For 70% of the world’s poor who live in rural areas, agriculture is the main source of income and employment. But depletion and degradation of land and water pose serious challenges to producing enough food and other agricultural products to sustain livelihoods here and meet the needs of urban populations (FAO 2013).

The percentage of people living on less than $1.25 a day fell in South Asia from 61% to 36% between 1981 and 2008. The proportion of poor people is lower now in South Asia than at any time since 1981. Yet the South Asia region is home to many of the developing world’s poor (World Bank).

Body

Agriculture has played a key role in the development of human civilisation. Until the industrial revolution and the introduction of mechanisation, the vast majority of the human population laboured in agriculture, many often not even attaining subsistence levels in periods of hardship. However, the development of agricultural techniques steadily increased agricultural productivity (the widespread diffusion of these techniques during a time period is often called an agricultural revolution). A remarkable shift in agricultural practices occurred during the 20th century,          following the introduction of new technologies; and the concomitant increase in output encouraged a steady population increase, which in turn has driven the demand for further innovations.

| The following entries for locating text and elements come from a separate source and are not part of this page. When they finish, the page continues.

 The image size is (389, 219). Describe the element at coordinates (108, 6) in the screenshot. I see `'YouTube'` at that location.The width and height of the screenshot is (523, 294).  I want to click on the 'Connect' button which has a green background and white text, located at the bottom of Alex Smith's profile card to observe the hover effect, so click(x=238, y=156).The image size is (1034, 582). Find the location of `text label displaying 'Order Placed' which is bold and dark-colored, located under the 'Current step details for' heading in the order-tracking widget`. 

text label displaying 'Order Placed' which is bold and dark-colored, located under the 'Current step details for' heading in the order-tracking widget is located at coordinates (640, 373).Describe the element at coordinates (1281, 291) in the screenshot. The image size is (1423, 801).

At the beginning of the 21st century, about one third of the world’s workers are still employed in agriculture. However, the relative importance of farming has declined steadily since the beginning of industrialisation, and in 2003 – for the first time in history – the services sector overtook agriculture as the economic sector employing the greatest number of people worldwide.

There are more and more people to feed but fewer people working in the agricultural industries. At the same time, agricultural land is being squeezed. Therefore, we must look to sustainable agriculture for the enhancement of food security, alleviation of poverty and promotion of economic growth in the rural areas.

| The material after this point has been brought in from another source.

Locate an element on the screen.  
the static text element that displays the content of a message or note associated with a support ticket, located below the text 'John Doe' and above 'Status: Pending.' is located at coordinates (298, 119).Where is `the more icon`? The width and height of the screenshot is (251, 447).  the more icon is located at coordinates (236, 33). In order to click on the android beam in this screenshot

The growing need for sustainable agriculture around the world has fuelled a search for effective ways of delivering it. Sustainable agriculture is a way of raising food that is healthy for consumers and animals, does not harm the environment, and is humane for workers, respects animals, provides a fair wage to the farmer, and supports and enhances rural communities.

According to USDA (1990), sustainable agriculture can be defined as an integrated system of plant and animal production practices having  a site-specific application that will, over the long term, satisfy human food and fibre needs; enhance environmental quality and the natural resource base upon which the agricultural economy depends; make the most efficient use of non-renewable resources and on-farm resources and integrate, where appropriate, natural biological cycles and controls; sustain the economic viability of farm operations; and enhance the quality of life for farmers and society as a whole.

While there have been many efforts to foster economic development in rural areas, involving substantial public and private investments, most have failed. There is a pressing and widely recognised need for new approaches to rural economic development, drawing on broader learning about the sources of competitiveness in the global economy. A rural region needs a distinctive strategy that reflects its unique strengths, its particular mix of clusters, and which integrates its economy with the closest urban centres. Furthermore, in order for rural development to succeed it must take into account the following:

 

Food Security

For example, adopting new technological innovation, using Crop per Drop, and Cross-Country Investment

Alleviate Poverty

For example, building human capital by ensuring that the rural settlers have access to education, health care, employment and social safety nets

Economic Growth

For example, ensuring greater accountability and transparency of governments by building the capacity of legislative bodies and supreme audit institutions in their budget overseeing roles

 

Conclusion

‘In conclusion, it is clear that the global community needs to focus on developing the rural economy to encourage the sustainable shared growth vital to provide food security, alleviation of poverty and promotion of economic growth in the rural areas. The question is how best to achieve this.’